美国孕期阿片类药物使用障碍(OUD)的情况有所增加。丁丙诺啡是一种用于治疗OUD的药物,可能会改善妊娠结局;然而,大多数孕妇并未使用该药物。评估孕期使用丁丙诺啡及其对母婴二元组的影响以及与未治疗情况相比的研究较为有限。
确定与未接受治疗的患有OUD的母亲相比,孕期使用丁丙诺啡治疗阿片类药物使用障碍是否与改善母婴结局相关。
设计、设置和参与者:这项回顾性队列研究纳入了2010年至2021年期间从估计孕周20周持续登记至产后6周的田纳西州医疗补助计划中的母婴二元组。医疗补助管理数据与出生和死亡证明相关联。数据分析于2024年4月至10月进行。
孕期使用丁丙诺啡。
不良妊娠结局包括早产、新生儿重症监护病房(NICU)入院、婴儿死亡、严重孕产妇发病(SMM)、重症监护病房入院和孕产妇死亡。使用逻辑回归和倾向得分重叠加权法计算不良结局的调整预测概率。
在14463对母婴二元组中,7469对(51.6%)接受了丁丙诺啡治疗(母亲年龄中位数[四分位间距]为27[24 - 31]岁)。与未治疗的二元组相比,接受丁丙诺啡治疗的二元组不良妊娠结局发生率在统计学上显著更低(25.4%对30.8%;P < 0.001);治疗组的SMM事件发生率也更低(5.4%对6.9%;P < 0.001)、早产发生率更低(14.1%对20.0%;P < 0.001)以及NICU入院率更低(15.2%对17.2%;P = 0.001)。
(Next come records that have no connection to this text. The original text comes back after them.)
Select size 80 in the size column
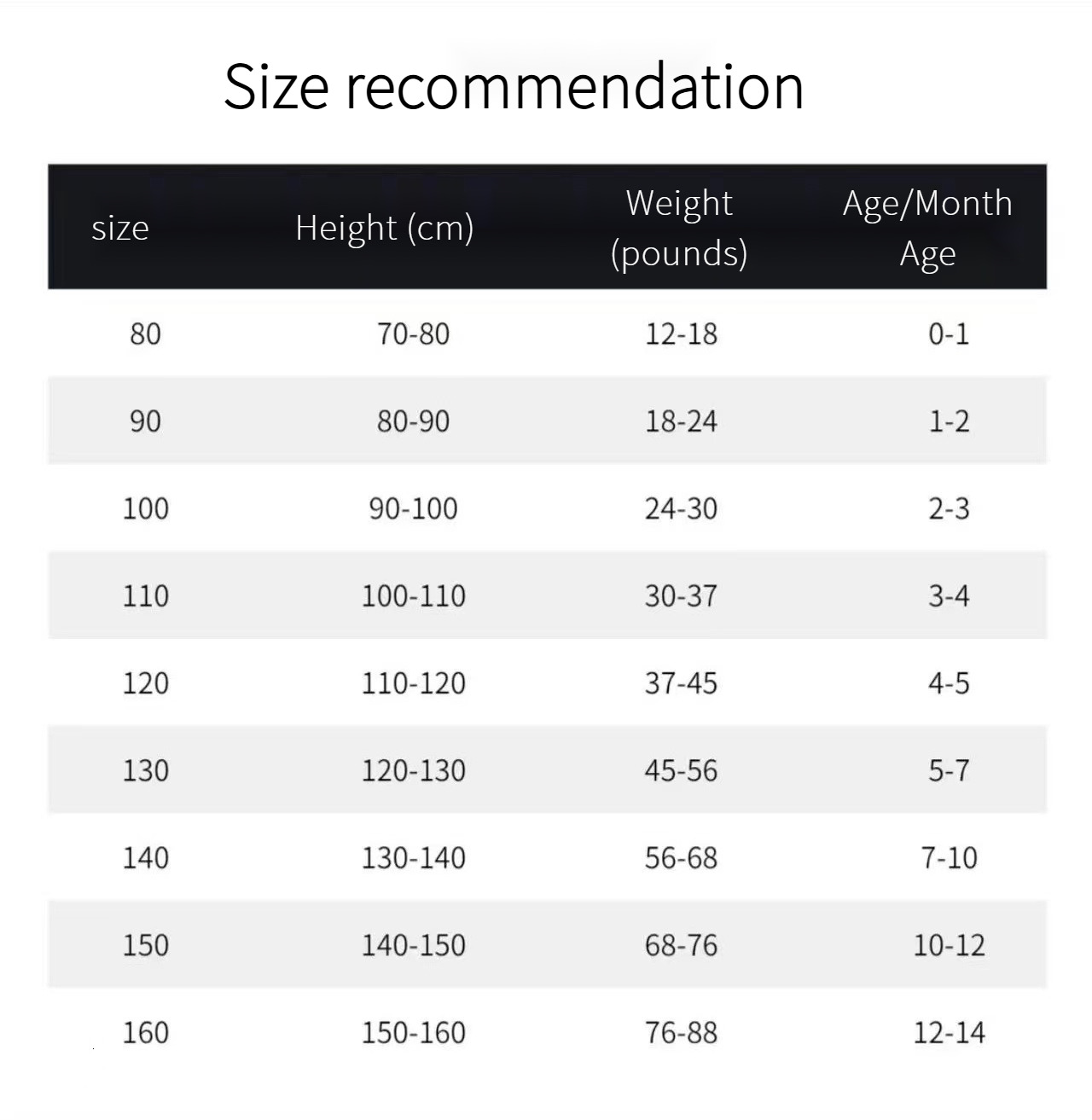The image size is (1092, 1120). pos(145,334)
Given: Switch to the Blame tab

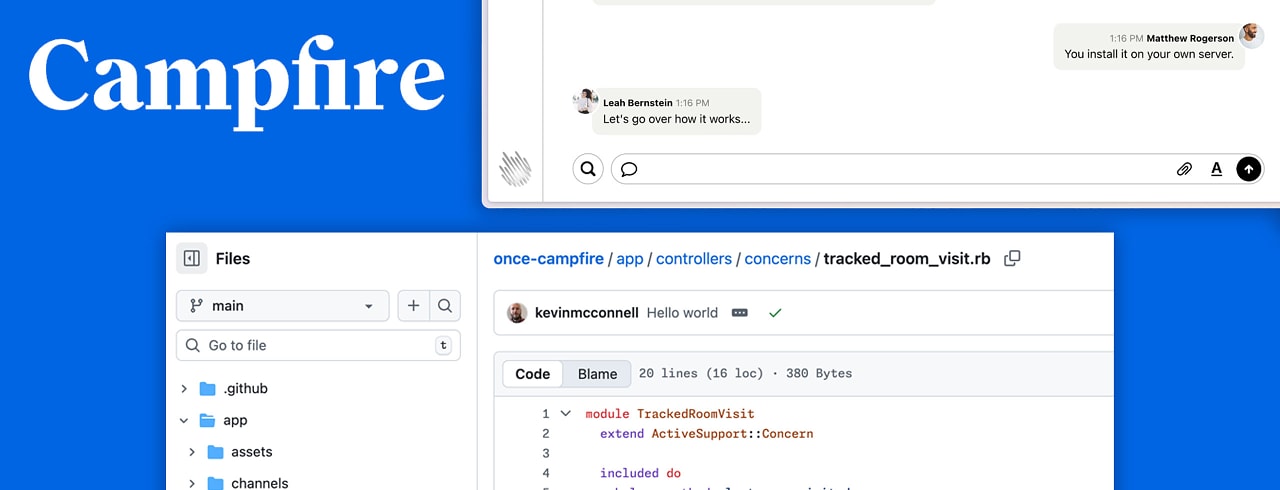Looking at the screenshot, I should click(597, 374).
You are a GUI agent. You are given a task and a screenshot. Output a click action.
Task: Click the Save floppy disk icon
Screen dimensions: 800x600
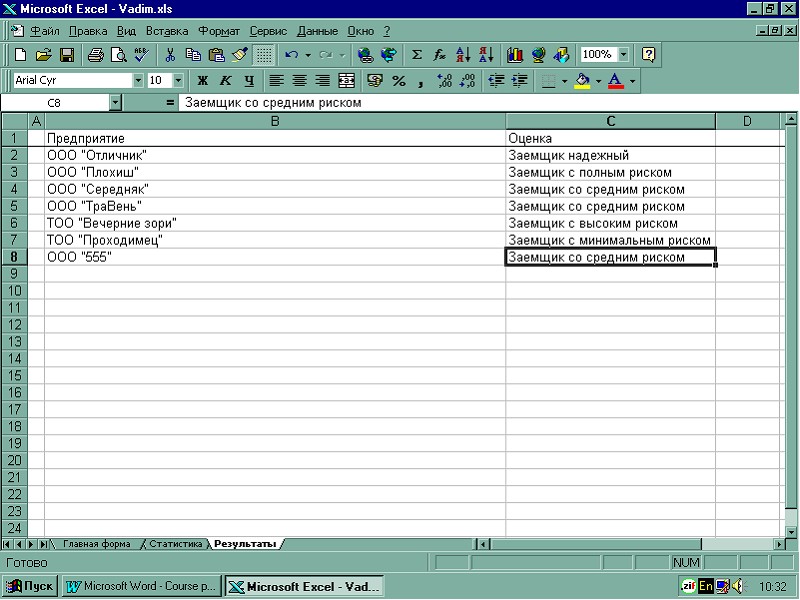tap(67, 55)
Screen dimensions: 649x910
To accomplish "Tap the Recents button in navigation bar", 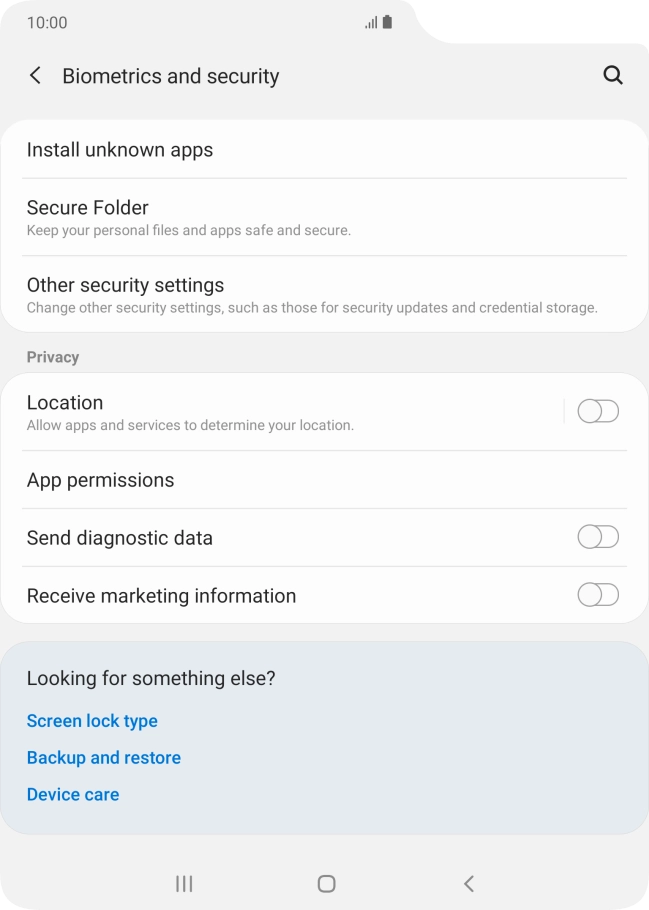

在调整分析中,接受丁丙诺啡治疗的患者出现任何不良结局的概率降低了5.1个百分点(pp;95%置信区间,3.5 - 6.7 pp),包括SMM概率降低1.2 pp(95%置信区间,0.4 - 2.1 pp)、NICU入院概率降低1.7 pp(95%置信区间,0.4 - 2.9 pp)以及早产概率降低5.3 pp(95%置信区间,4.0 - 6.6 pp)。避免不良妊娠结局所需治疗的人数为20。
在这项针对患有OUD的孕妇的队列研究中,丁丙诺啡治疗与母婴结局改善相关,强调了在全国范围内改善治疗可及性的必要性。